(Data shown Opens)

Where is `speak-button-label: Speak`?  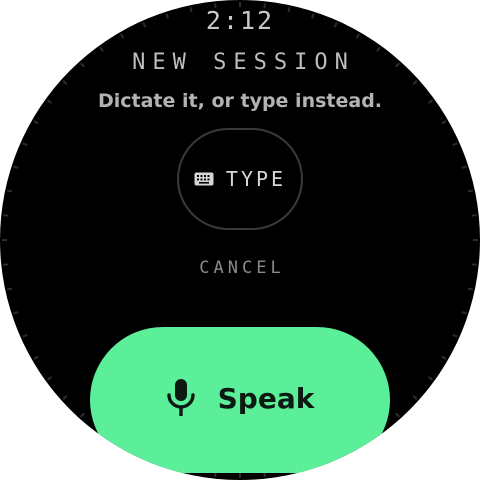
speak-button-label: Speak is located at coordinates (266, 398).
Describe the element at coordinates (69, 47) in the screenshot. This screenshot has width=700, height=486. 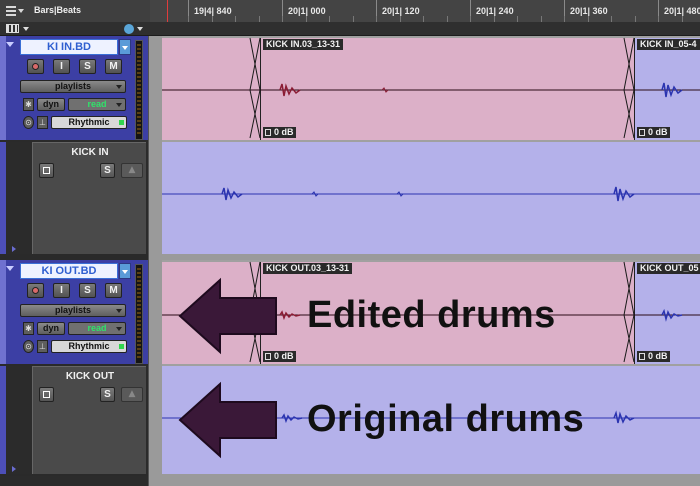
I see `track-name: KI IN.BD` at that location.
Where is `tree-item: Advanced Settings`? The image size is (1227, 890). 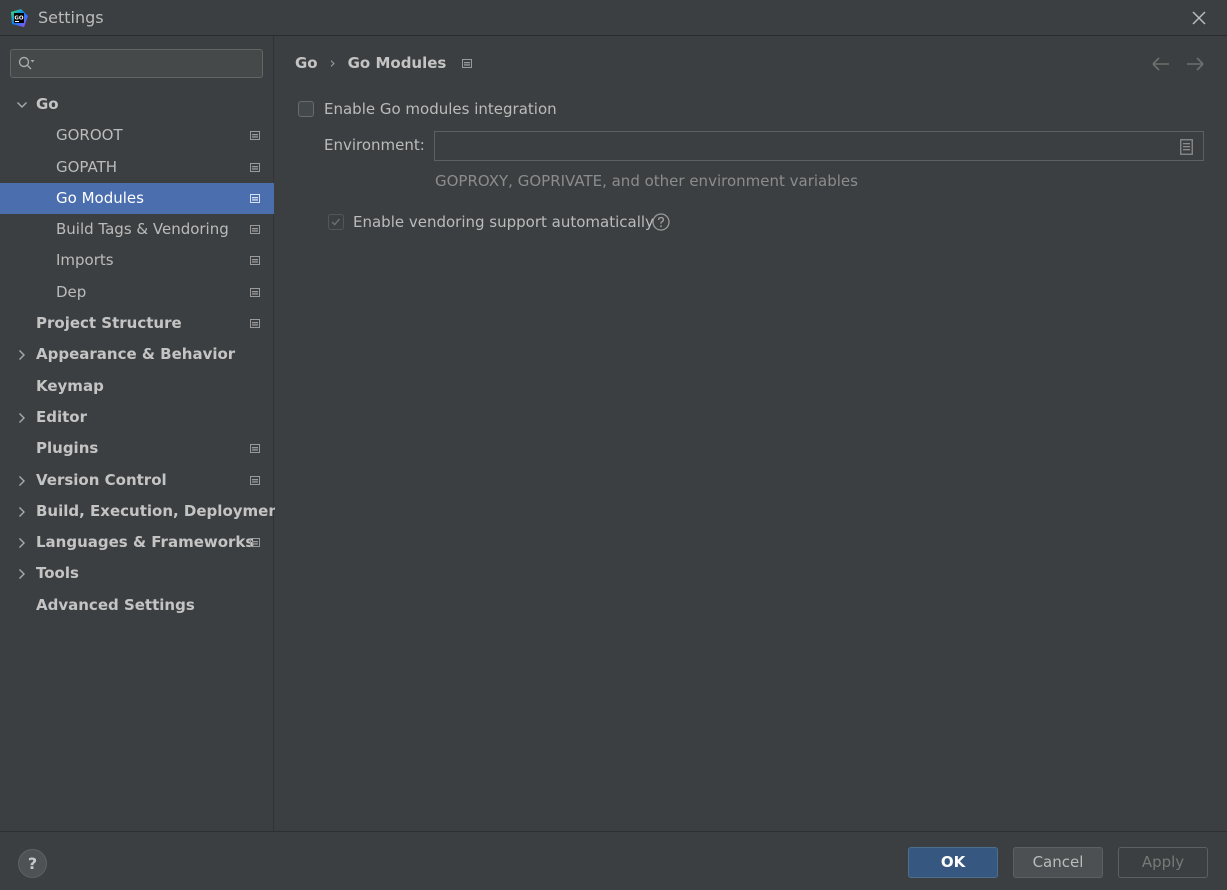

(Data shown Closes)

Copy the listing above word for word, leaving out the pictures.

Your response:
Where is `speak-button-label: Speak`?  
speak-button-label: Speak is located at coordinates (266, 398).
Describe the element at coordinates (69, 47) in the screenshot. This screenshot has width=700, height=486. 
I see `track-name: KI IN.BD` at that location.
Where is `tree-item: Advanced Settings`? The image size is (1227, 890). 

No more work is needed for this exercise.